Reproduces an elevation drawing of the Laon tower by Georg Dehio and Villard’s elevation drawing (fol. 10r) with geometric overlays by the author.

2009.7

MICHAEL, M. A. “This is not a Drawing,” Art Newspaper, December 2009, p. 43.

A one-page article with only a brief mention of Villard, claiming that Villard’s variety of interests, as seen in his drawings, rivals that of Leonardo da Vinci and that Villard was a “true precursor of Vasari—an artist/practitioner who was interested in collecting information for professional purposes and out of sheer curiosity.”

The author states that Villard “knew a lot about architecture … [but] it is unlikely that Villard was ever in the position to create buildings himself.”

2009.8

HOLCOMB, MELANIEPen and Parchment, Drawing in the Middle Ages, New Haven and London: Yale University Press, 2009.

The catalogue of an exhibition of medieval European drawings held at The Metropolitan Museum of Art in New York, 2 June-23 August 2009. Holcomb was editor of the book and wrote a long (pp. 3-34) introduction chapter. She and thirteen others contributed to the individual entries and are identified by initials at the end of each entry, cross-referenced to their full names on p. xii.

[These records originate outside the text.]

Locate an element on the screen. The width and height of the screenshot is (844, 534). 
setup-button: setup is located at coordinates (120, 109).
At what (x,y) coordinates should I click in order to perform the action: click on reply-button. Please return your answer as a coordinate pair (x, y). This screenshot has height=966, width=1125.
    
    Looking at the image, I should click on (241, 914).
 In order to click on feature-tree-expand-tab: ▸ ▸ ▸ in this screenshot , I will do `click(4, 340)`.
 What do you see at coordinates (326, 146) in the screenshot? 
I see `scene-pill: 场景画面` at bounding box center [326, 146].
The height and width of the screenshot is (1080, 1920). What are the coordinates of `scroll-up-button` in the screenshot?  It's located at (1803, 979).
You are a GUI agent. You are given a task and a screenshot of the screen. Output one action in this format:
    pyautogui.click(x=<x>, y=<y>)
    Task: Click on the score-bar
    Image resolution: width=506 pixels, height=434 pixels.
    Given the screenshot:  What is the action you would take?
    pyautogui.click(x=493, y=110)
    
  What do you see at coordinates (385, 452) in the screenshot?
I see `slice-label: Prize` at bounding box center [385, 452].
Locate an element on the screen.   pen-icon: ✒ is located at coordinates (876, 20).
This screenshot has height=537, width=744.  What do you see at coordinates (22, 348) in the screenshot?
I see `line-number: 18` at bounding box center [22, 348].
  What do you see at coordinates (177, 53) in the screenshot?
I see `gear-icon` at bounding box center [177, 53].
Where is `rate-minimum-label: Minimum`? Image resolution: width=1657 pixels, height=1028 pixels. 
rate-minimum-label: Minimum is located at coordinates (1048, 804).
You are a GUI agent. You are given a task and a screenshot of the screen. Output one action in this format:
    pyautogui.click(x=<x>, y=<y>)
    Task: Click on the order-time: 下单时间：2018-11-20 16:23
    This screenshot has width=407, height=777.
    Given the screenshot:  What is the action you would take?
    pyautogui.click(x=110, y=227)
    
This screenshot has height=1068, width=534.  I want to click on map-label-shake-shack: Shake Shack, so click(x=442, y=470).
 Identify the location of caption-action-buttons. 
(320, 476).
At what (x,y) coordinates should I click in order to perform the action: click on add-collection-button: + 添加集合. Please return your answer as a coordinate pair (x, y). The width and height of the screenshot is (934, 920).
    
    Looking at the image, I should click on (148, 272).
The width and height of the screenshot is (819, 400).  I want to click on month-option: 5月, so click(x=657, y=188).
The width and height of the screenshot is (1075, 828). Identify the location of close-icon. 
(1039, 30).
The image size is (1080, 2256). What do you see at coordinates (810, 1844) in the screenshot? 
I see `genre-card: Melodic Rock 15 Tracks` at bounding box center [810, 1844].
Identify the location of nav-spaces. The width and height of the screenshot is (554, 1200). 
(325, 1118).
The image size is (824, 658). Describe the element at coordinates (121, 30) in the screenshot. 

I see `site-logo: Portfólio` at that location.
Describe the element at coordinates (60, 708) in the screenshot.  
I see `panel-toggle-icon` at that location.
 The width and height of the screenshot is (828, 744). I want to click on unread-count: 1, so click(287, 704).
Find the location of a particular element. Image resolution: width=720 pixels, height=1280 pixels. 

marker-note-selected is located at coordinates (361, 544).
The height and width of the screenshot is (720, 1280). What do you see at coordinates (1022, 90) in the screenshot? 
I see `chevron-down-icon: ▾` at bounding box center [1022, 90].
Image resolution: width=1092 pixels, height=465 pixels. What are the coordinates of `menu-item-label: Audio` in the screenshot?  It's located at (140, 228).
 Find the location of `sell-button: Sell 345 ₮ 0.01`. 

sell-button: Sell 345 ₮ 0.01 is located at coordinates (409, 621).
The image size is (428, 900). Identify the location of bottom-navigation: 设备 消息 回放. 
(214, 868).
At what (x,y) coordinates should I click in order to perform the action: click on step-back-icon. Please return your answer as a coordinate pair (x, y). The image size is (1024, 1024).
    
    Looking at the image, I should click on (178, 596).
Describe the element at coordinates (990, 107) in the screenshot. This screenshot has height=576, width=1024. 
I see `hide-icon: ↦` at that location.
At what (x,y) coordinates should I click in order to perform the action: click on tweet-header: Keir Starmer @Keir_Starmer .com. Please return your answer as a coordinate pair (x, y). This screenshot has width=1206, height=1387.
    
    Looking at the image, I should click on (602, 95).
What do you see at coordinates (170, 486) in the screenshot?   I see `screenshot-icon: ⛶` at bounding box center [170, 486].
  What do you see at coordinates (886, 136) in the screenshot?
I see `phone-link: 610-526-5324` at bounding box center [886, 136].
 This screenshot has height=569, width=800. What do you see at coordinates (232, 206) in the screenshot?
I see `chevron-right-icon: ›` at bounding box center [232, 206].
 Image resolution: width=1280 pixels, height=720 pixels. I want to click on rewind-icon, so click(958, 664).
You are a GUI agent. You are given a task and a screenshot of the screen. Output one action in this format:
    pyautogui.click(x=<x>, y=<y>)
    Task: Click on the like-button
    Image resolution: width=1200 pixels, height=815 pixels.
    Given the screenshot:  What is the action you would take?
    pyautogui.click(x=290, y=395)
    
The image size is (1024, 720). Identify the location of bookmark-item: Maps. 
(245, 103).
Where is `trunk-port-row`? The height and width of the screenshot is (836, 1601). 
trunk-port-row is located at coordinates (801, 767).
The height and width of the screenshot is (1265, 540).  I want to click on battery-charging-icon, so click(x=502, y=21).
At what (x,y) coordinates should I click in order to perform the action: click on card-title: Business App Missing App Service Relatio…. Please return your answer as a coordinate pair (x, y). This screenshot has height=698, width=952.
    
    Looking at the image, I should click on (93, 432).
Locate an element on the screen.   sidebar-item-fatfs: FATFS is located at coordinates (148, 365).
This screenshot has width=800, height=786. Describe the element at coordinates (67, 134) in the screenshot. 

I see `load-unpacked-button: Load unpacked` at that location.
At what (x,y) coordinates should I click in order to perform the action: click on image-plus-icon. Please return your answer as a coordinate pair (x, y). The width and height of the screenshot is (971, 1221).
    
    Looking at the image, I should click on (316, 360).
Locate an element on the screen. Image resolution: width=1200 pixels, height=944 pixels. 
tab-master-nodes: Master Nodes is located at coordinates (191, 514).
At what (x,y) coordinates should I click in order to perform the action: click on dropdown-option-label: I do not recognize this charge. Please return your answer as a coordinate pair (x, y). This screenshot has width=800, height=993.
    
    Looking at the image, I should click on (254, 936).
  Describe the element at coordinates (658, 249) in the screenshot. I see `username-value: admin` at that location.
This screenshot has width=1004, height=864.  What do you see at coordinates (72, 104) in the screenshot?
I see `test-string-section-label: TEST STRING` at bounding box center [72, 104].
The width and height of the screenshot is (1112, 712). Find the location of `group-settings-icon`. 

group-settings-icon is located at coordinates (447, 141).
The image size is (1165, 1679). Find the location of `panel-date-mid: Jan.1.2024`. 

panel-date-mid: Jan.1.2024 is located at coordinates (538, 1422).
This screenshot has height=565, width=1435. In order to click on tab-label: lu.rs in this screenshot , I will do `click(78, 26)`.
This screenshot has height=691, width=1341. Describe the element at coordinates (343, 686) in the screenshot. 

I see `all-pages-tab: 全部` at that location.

The Villard portfolio was not shown in the exhibition, but Holcomb refers to it several places in her introduction. She raises the question of whether Villard was a metalsmith or trained as one (see Barnes 1981). Without taking a stand on the question, she writes (p. 28) “The portfolio reveals Villard to have been a visual thinker, an artist who took drawing seriously as a means to describe and engage with the world he saw.” Discussing Villard’s drawing style, the author includes Barnes’s analysis of the stages of the drawings (Barnes 1981.1) and concludes “…the drawings of Villard de Honnecourt indicate that draftsmen and metalworkers shared a graphic approach to figural representation that relied upon heavy contours and striated drapery defined by long hairpin loops.” She dates the Villard drawings ca. 1220-ca. 1240.

Reproduces fols. 17r and 24v after black and white negatives in the Bibliothèque nationale de France.